Another way to leverage community strengths in addressing determinants of health is utilizing accountable health communities (AHCo), which are scaled-up version of ACOs that transcend formalized partnerships between pediatric settings and community-based organization. An Altarum Institute brief describes reinvestment of health care cost savings as an AHCo sustainability strategy in maintaining and managing population health. Creating AHCos in a city like Philadelphia, which is saturated with health and social services agencies, could optimize the allocation of stretched resources to better serve children and families in need. But in order to attract their participation in an ACO or AHCo, these agencies must be incentivized. The Affordable Care Act requires non-profit hospitals to spend community benefit dollars by identifying and meeting health needs in their communities to maintain tax exemption. These funds, or grants from local foundations, could provide an initial infusion of funds to build a collaborative infrastructure and motivate community agencies to participate. An ultimate goal might be to build a fully-integrated system that offers comprehensive services to families, as Denver Health Community Health Services is achieving. As a public health focused network of community- and school-based health centers, Denver Health offers primary and specialty care services to individuals and families, as well as urgent and emergency care, plus paramedic services to the community. Denver Health approaches care for families using the life course perspective, addressing the medical, physical, behavioral and social needs of patients throughout the lifespan, with special attention paid to developmental stages.

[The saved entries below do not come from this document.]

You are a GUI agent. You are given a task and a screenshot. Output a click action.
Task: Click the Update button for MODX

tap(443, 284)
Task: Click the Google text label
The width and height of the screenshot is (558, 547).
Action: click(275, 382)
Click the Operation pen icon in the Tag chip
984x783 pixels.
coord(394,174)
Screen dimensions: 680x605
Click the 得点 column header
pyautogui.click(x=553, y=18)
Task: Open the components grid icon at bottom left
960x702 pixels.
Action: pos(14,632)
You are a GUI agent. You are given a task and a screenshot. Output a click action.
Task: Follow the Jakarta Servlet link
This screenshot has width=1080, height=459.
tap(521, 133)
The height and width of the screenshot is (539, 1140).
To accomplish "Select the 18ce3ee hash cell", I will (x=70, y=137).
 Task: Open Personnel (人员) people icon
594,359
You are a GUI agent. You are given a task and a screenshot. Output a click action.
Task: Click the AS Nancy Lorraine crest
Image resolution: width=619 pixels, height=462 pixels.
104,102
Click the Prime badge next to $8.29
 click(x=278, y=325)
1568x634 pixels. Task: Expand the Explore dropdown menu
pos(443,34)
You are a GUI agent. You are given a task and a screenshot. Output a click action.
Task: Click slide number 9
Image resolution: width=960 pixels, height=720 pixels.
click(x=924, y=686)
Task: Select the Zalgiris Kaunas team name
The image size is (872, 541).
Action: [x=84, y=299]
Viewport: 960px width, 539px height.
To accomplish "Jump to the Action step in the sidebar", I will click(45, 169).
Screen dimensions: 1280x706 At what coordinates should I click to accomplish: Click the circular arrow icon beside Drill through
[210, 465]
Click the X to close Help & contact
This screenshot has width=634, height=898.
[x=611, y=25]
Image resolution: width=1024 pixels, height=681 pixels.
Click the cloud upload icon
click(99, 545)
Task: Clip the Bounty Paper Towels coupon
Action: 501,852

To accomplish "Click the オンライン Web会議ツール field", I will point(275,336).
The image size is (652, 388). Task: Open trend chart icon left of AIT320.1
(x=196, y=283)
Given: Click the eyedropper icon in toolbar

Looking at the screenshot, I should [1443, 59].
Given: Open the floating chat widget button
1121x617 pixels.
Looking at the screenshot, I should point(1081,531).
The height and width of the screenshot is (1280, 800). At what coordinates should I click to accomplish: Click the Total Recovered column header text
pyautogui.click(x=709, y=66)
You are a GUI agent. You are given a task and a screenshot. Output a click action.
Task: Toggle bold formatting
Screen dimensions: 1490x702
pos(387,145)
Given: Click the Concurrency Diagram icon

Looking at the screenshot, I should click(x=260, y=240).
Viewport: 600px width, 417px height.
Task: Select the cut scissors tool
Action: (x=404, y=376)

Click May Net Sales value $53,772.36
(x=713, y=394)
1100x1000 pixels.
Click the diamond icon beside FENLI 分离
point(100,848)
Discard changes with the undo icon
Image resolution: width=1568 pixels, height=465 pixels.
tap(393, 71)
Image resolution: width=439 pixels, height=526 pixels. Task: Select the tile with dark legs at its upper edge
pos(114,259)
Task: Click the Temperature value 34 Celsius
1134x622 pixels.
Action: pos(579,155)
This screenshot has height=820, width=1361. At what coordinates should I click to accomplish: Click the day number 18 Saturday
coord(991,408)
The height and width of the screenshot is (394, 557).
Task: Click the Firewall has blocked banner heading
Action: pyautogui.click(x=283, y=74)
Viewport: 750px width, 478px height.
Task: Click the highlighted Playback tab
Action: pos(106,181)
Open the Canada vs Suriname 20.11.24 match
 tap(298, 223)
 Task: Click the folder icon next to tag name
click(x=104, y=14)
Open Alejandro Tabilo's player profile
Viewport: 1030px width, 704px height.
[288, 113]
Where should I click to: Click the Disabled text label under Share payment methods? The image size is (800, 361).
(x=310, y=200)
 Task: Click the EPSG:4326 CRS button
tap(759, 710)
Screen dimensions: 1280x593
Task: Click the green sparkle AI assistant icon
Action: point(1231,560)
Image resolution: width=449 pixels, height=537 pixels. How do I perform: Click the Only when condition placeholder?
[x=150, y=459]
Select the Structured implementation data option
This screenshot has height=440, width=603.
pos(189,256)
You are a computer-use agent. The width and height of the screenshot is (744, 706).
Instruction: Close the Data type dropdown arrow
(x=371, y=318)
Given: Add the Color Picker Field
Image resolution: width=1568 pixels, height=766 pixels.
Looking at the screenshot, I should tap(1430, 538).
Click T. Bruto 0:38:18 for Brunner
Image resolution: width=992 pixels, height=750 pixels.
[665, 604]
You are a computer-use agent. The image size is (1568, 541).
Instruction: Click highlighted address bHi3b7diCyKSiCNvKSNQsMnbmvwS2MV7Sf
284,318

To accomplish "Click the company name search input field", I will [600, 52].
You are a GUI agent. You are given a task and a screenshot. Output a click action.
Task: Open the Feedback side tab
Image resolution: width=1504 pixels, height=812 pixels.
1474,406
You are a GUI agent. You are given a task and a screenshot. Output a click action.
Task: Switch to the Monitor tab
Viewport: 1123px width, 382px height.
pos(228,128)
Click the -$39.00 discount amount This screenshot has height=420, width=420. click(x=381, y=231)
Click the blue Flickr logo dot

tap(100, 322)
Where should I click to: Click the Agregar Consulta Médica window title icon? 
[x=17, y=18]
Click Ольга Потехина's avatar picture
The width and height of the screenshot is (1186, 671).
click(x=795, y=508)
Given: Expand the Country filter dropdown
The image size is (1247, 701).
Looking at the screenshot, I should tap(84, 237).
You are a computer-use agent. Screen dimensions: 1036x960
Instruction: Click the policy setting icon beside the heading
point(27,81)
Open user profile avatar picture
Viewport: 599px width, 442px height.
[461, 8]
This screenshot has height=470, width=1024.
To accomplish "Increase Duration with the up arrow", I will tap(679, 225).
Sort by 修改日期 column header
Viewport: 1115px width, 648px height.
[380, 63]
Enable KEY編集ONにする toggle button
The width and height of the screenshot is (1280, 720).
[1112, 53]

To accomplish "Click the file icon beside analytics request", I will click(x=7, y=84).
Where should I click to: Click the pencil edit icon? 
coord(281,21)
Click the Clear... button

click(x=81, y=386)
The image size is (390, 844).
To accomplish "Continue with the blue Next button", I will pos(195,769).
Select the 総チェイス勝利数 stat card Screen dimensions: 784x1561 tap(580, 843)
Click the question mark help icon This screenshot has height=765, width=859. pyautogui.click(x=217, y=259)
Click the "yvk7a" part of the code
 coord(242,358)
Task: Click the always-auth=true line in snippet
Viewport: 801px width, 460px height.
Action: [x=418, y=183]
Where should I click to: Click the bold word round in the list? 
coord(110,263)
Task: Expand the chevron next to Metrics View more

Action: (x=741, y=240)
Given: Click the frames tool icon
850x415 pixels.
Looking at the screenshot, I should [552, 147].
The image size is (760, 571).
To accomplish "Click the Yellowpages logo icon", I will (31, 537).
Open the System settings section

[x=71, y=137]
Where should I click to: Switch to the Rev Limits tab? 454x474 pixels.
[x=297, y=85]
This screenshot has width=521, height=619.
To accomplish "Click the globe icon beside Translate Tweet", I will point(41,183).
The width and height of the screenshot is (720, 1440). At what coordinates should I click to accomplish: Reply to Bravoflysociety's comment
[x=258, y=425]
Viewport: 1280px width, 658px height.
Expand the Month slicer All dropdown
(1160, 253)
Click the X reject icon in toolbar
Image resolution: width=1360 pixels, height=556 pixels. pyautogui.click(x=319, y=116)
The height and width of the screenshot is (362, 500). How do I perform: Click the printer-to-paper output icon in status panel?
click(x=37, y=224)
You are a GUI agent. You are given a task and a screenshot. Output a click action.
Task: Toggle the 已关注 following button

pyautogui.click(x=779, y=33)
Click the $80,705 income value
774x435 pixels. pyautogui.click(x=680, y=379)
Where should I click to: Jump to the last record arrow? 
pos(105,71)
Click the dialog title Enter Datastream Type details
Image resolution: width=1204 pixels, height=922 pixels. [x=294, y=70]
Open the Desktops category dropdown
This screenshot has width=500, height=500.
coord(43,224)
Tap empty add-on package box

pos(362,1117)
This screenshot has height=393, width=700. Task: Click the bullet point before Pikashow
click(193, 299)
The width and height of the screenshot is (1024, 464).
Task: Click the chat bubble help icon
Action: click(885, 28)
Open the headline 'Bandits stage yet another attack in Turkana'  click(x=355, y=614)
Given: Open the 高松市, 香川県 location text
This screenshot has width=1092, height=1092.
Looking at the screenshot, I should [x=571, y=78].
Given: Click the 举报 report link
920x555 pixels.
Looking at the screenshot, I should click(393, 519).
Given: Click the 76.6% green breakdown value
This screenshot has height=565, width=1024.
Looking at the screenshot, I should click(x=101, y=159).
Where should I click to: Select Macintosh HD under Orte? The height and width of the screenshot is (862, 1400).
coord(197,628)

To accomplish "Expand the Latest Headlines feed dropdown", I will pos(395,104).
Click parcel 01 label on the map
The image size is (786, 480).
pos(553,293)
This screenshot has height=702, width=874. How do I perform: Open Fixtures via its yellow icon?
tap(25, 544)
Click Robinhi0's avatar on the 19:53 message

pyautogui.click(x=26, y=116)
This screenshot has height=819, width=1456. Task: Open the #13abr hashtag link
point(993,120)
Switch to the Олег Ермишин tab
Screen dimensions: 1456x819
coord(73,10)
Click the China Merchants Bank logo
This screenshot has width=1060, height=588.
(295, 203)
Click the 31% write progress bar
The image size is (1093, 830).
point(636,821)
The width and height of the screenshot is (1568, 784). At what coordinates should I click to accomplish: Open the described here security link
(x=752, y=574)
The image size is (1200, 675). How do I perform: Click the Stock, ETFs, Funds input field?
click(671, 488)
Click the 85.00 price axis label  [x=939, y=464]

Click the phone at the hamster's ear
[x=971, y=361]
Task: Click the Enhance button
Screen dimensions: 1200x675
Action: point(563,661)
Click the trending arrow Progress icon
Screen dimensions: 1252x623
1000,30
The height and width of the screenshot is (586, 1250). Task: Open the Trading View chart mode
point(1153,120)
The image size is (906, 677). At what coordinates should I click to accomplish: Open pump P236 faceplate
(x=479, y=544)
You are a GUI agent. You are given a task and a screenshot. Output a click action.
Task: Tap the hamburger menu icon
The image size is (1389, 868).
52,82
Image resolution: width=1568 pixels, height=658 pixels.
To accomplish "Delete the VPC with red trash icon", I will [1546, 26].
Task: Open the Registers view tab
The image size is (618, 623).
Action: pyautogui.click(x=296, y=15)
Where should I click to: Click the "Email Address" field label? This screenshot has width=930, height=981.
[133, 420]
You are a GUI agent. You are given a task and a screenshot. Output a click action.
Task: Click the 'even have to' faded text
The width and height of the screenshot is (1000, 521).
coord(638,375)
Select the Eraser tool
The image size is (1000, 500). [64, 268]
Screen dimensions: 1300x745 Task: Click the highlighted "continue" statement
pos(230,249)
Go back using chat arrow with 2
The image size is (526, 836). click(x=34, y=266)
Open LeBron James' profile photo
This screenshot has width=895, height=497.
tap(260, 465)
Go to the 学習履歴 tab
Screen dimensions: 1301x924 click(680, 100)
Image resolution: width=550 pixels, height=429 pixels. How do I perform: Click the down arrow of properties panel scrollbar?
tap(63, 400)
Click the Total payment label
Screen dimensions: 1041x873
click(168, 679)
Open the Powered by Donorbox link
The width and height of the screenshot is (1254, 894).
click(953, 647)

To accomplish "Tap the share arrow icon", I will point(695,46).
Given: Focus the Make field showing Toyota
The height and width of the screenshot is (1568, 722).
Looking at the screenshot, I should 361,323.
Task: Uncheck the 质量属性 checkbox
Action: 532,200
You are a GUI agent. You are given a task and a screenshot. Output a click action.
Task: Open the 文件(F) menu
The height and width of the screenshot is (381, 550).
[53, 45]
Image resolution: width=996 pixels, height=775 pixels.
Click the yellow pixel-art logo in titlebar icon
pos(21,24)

As ACOs increasingly enter the pediatric space, innovative clinical and payment models that feature intergenerational family services represent a robust strategy to reduce costs while improving quality and health outcomes for children and families. The ACO framework could resolve financial barriers around developing intergenerational family services by generating a return on investment for the insurance payer and provider early on. A strategy for long-term sustainability could involve pediatric ACOs collaborating with community-based agencies to meet the needs of vulnerable caregivers who otherwise face barriers to health care. By stewarding and sustaining community partnerships, stakeholders could work toward building an integrated system oriented to intergenerational family services. Giving adult caregivers the opportunity to address their own physical and mental health needs will better equip them to keep their children healthy. At this important moment in health care reform, we can leverage ACOs to establish intergenerational family services and bring them to scale through community partnerships, ultimately improving the health of vulnerable populations.